**Instructions for the task:** Each line that includes "computer" must be copied from the records.
[Start of Attachment]
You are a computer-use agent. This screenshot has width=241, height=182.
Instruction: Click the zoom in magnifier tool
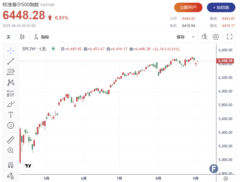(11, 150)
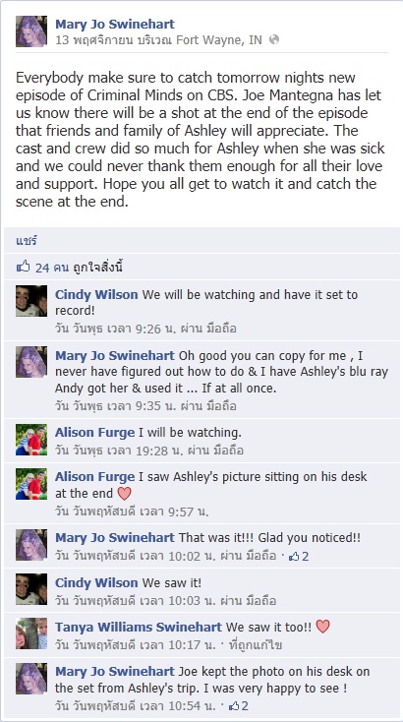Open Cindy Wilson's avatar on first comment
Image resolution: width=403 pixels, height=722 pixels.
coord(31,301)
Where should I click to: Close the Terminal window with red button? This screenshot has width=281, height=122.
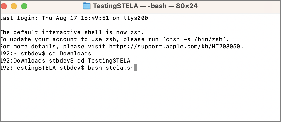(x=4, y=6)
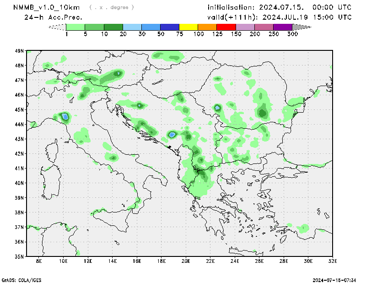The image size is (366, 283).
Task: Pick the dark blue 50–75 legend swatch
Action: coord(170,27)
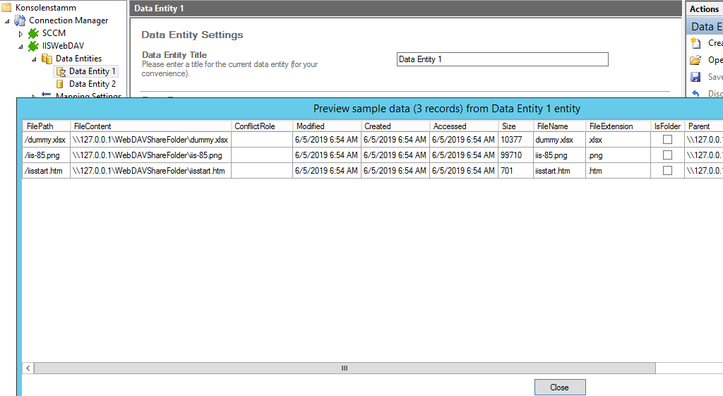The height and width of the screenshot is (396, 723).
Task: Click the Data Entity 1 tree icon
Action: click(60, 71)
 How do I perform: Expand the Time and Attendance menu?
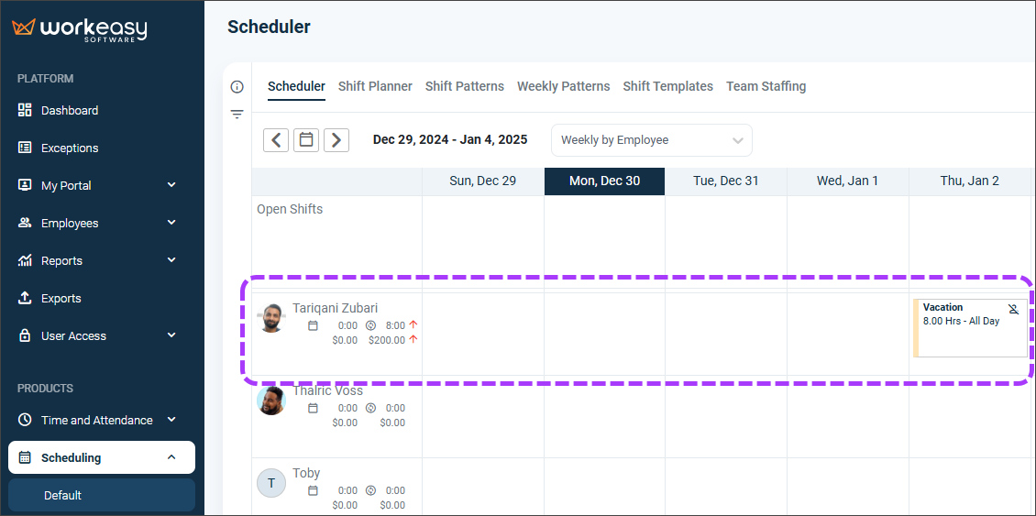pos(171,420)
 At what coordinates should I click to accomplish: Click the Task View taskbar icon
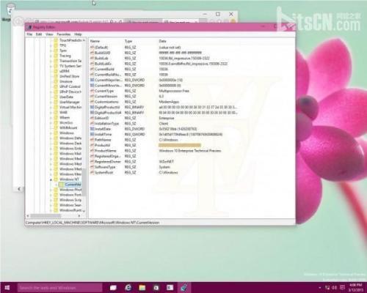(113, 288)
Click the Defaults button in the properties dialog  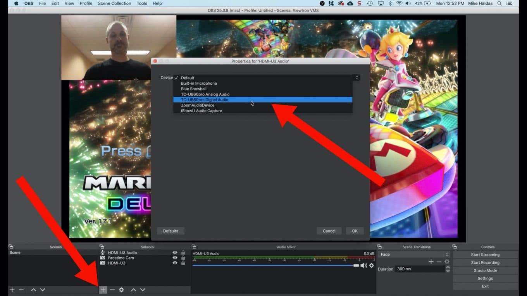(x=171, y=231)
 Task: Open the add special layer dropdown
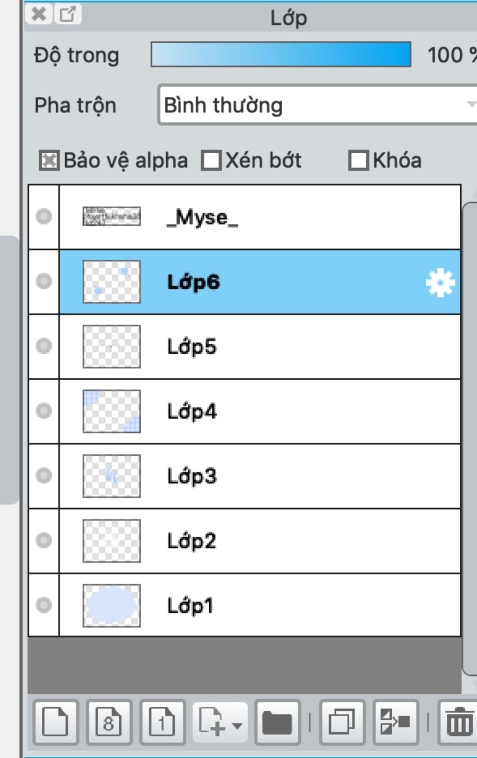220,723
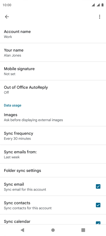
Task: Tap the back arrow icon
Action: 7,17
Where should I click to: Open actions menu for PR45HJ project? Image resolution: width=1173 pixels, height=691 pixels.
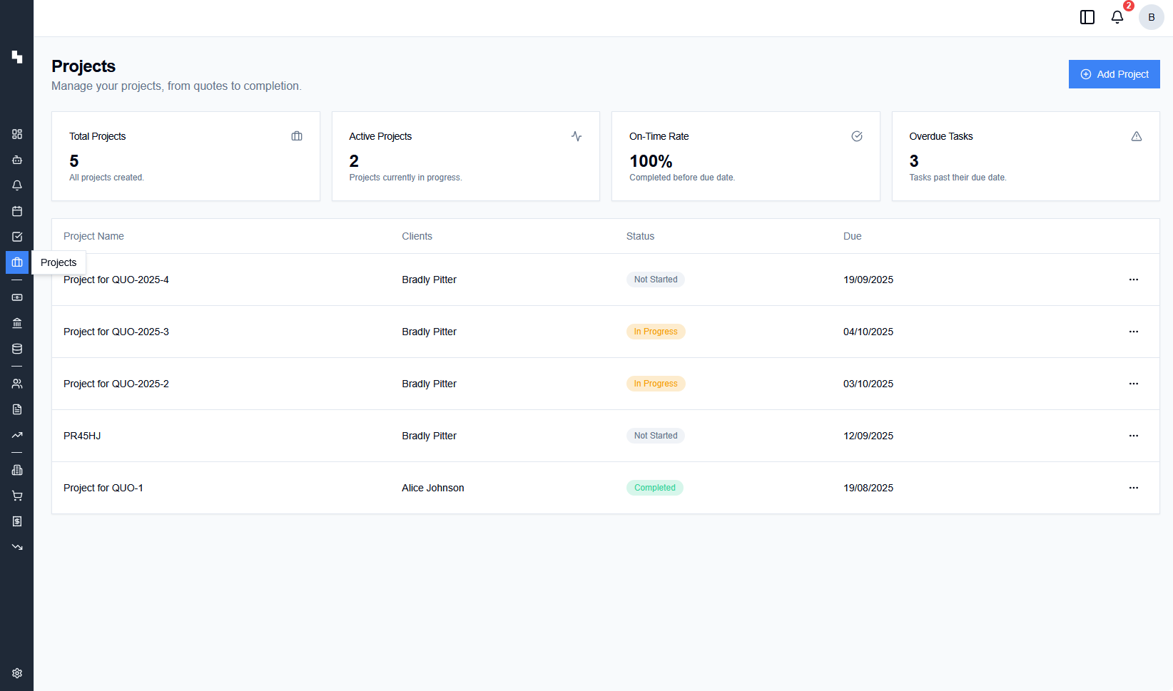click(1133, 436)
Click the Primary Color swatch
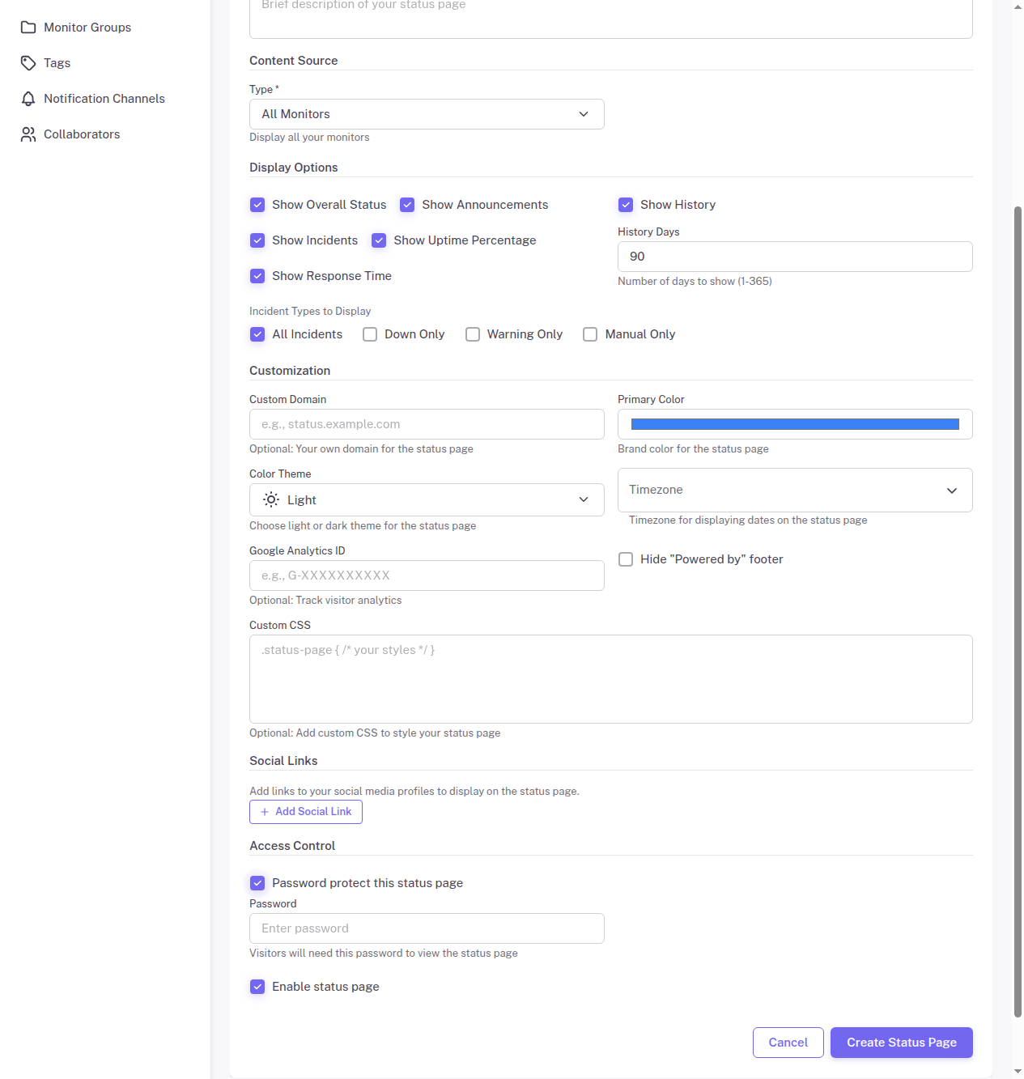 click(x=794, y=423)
[End of Attachment]
[Start of Attachment]
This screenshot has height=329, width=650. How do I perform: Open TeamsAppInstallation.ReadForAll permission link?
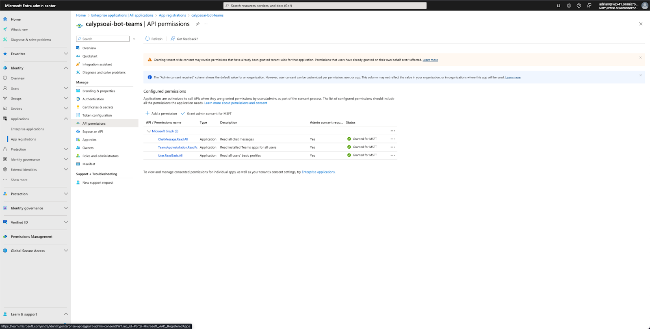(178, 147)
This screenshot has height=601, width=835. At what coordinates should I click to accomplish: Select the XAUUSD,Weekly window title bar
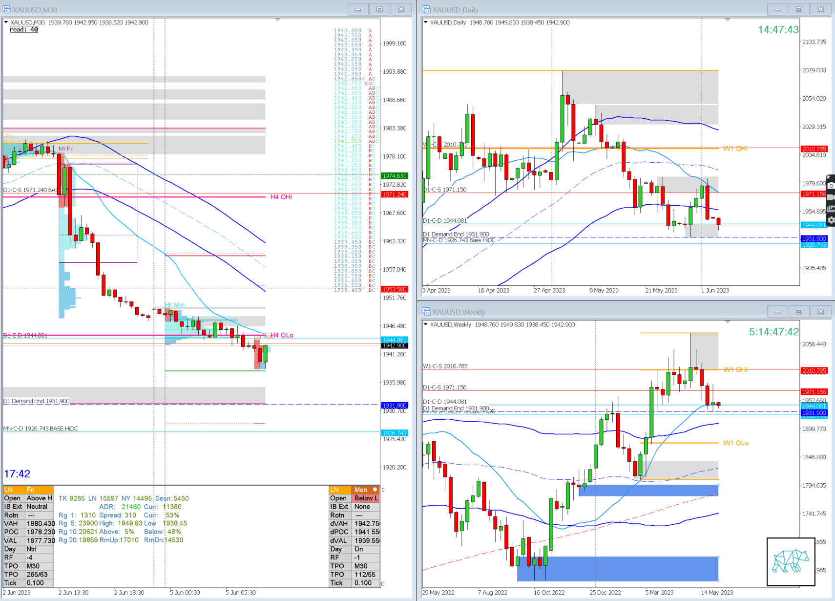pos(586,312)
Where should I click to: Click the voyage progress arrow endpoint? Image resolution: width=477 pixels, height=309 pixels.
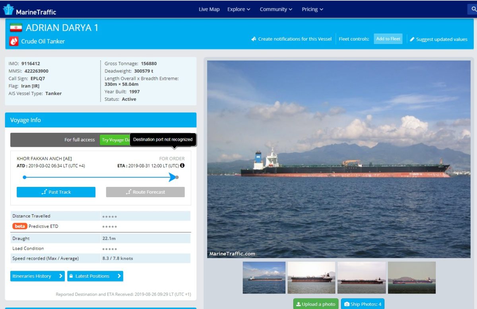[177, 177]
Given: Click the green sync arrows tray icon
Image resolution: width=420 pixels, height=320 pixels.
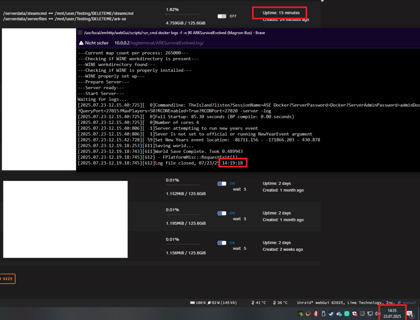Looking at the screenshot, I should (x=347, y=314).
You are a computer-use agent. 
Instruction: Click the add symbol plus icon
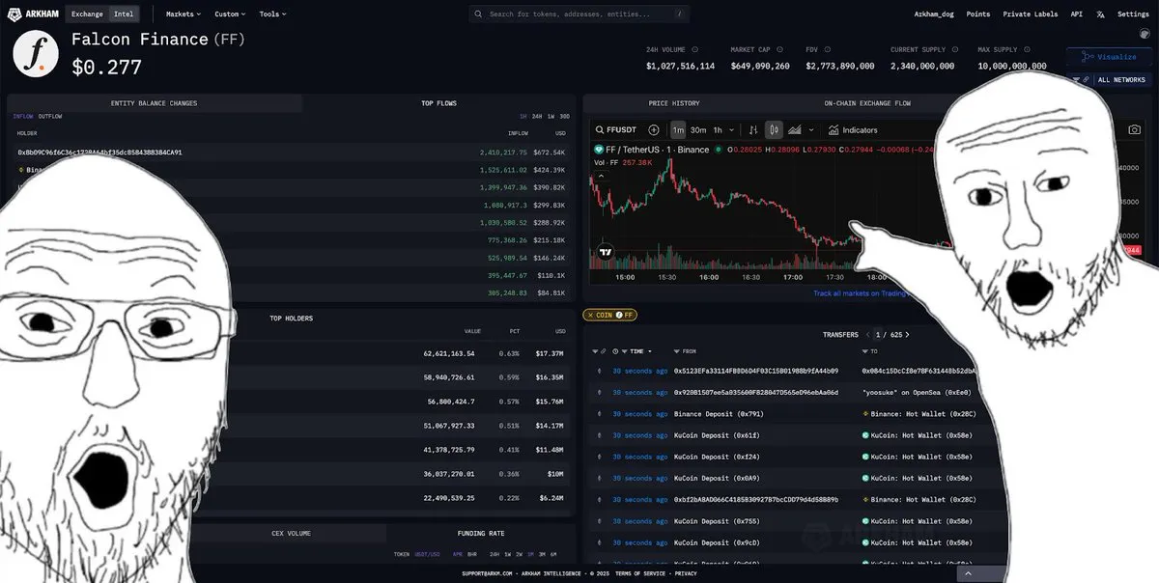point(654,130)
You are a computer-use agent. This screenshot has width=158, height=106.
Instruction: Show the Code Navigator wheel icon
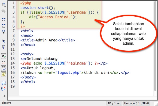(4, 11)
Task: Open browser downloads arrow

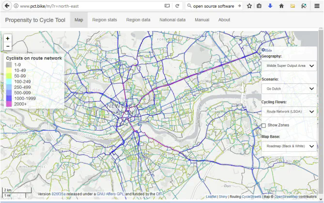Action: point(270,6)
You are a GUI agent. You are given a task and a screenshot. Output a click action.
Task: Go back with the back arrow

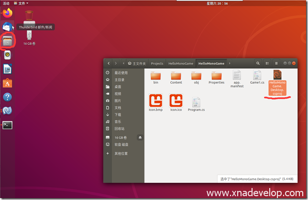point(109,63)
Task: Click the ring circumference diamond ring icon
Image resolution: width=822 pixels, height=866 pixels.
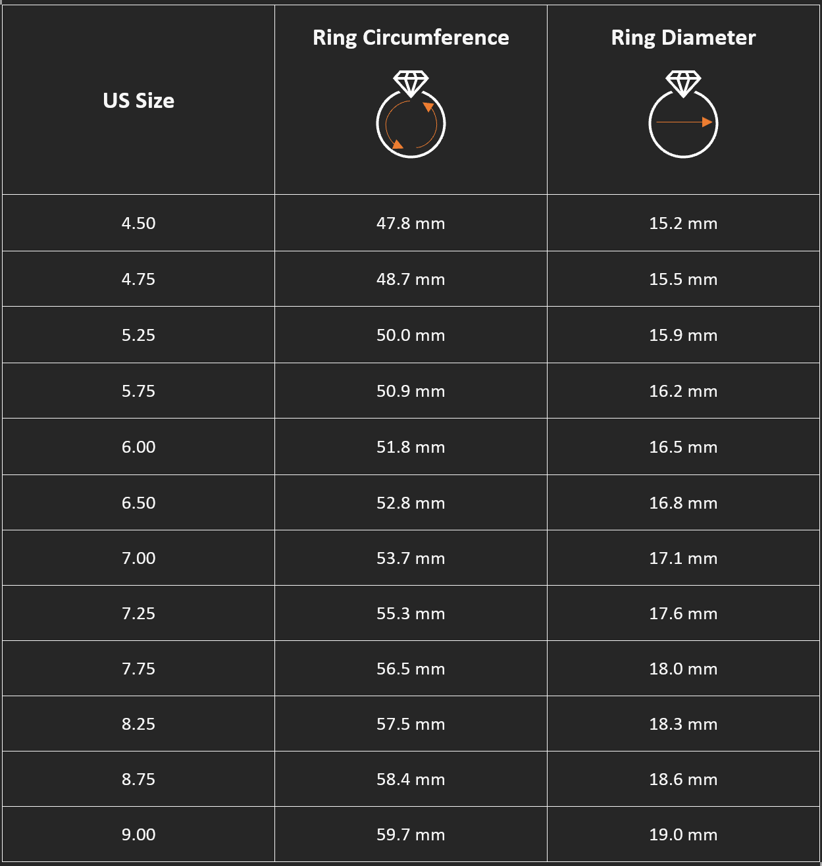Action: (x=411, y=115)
[End of Attachment]
**Completed task:**
You are a computer-use agent. This screenshot has width=241, height=182.
You are a computer-use agent. 
You are a computer-use agent. This screenshot has width=158, height=106.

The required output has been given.